A smugglers’ route, Nicholas would wager, that had seen a few barrels of illicit French wine bundled in by repentant sinners. No wonder there was a gleam in the Abbot’s bright eye. And he had induced Nicholas to go to Stirling with the handguns. And see Bel. And, undoubtedly, get involved with the Queen, whether he wished to or not, although that would not, to be accurate, be Arnot’s doing. Umar cast a long shadow.

He found he was no longer resentful, but mysteriously lighter of heart. What was being asked of him was difficult. It was bloody unfair to plunge him into yet another quagmire of intrigue when he was barely disentangled from Albany. But it was the kind of adventure, the kind of risks that he loved. And he was good at working with people. And it might make a difference, at that.

It was time to go. Moriz and the Abbot were chattering amicably on their way to the ladder. The light travelled with them. Adorne extinguished the cellar candles and stood, without immediately following. All Nicholas could see was the fairness of his face and his hair and his hands. Then Adorne moved thoughtfully over and surveyed him. ‘We place a great burden upon you, Nicholas. It is as well that you have these broad shoulders.’ He rapped them lightly, half smiling; then, spreading his fingers, ushered him after the others.

It was when they had all four climbed from the cellars that Nicholas heard someone sneeze, and uttered an unthinking, ‘Bless you!’

They all looked at him. The Abbot said, ‘Well, thank you, Nicol, but why?’

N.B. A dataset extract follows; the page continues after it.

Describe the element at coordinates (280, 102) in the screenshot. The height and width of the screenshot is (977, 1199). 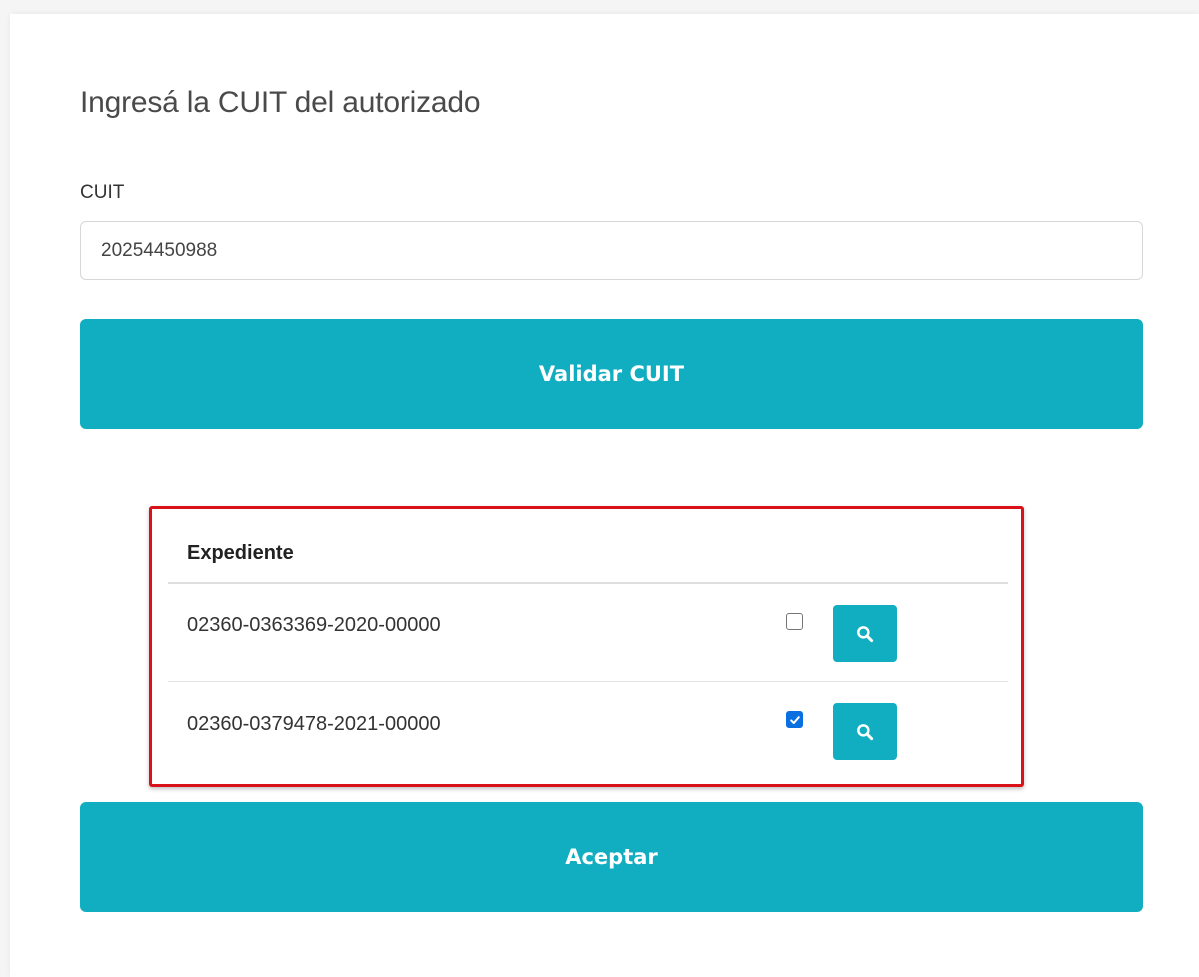
I see `page-title: Ingresá la CUIT del autorizado` at that location.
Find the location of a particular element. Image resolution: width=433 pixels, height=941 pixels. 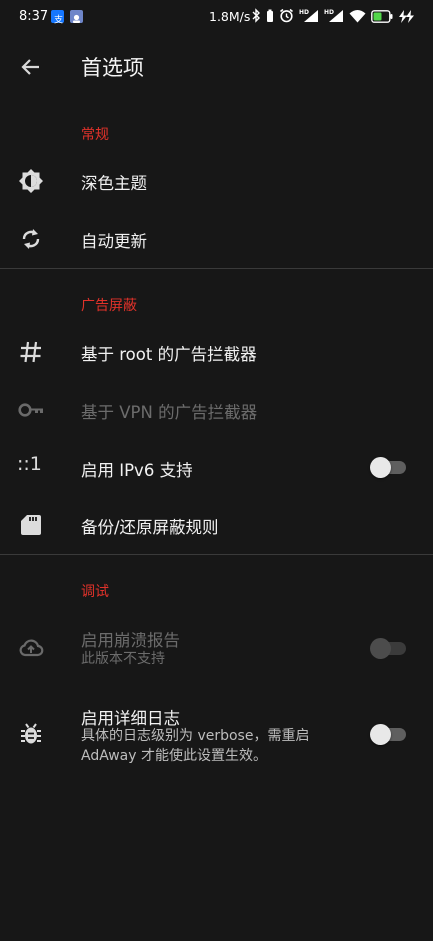

sync-icon is located at coordinates (31, 239).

It seemed that no one else had heard anything. The ghost of Tobie, perhaps. Or of some master smuggler long dead, athletic enough to have swum over the loch. Or nothing at all; in which case he, Nicholas, had left an unused blessing about. From him, blessings wouldn’t carry much weight: his forte was giving advice, and you couldn’t leave that behind you. And even if you could, there were some people who never took it.

B
EL OF CUTHILGURDY’S
town house in Stirling was built of timber, and lay with others at the foot of the castle rock, which was so like that of Edinburgh. It was a district favoured by well-doing burghers: their neatly thatched premises with stables, bakehouse and well-head were set in swept yards and pleasant patches of grazing and orchard and herb-garden. The enclave was central enough, without being subject to the
dusty traffic on the ridge leading up to the castle, or deafened by the clamour of the riverside wharves. Dame Bel’s house was not held in her name, and Nicholas, having duly delivered his crates, would hardly have found his way there without Adorne’s written direction.

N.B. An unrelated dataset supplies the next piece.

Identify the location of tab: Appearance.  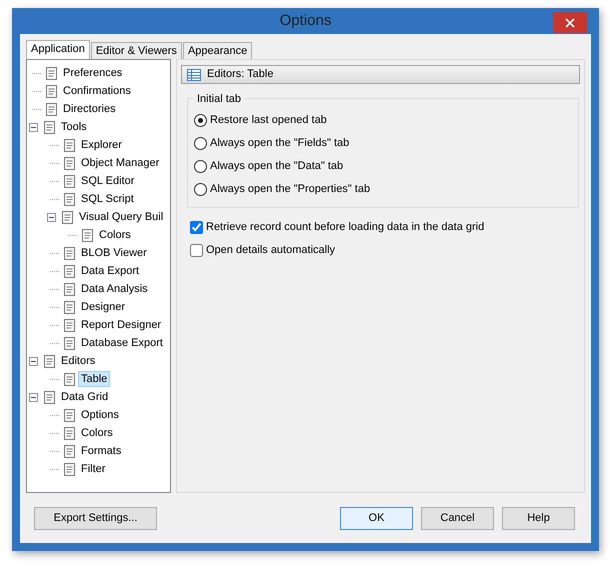
(217, 50).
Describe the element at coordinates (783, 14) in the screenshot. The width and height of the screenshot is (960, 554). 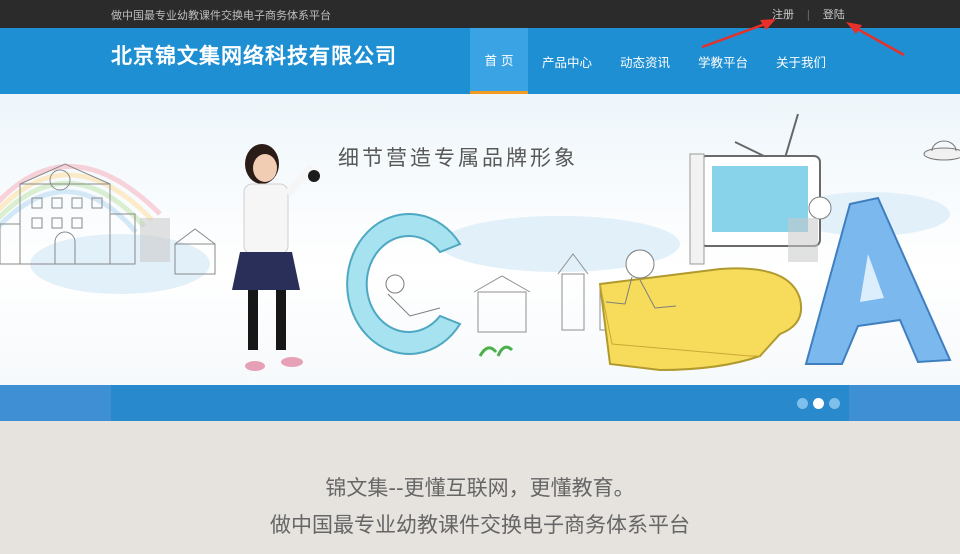
I see `register-link: 注册` at that location.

Adorne, of course, had seen quite a lot of Bel since she took to visiting his little daughter at Haddington. So had Kathi and Tobie, for the same reason. Even Jordan had called at the Priory once or twice, accompanying Sersanders, or Robin. From wherever he encountered Bel, Jordan always returned with a minding and some new, funny tale of her doings. He no longer called her his aunt, but there was an attachment, clear to see, between the boy and the elderly woman. Only Nicholas, absent in France during Bel’s stay in Edinburgh, and carefully absent ever since, had seen less of her than anyone, and had listened without comment to the reports that he heard. It was Julius who wished to excavate the St Pols and their attachments. He preferred to forget.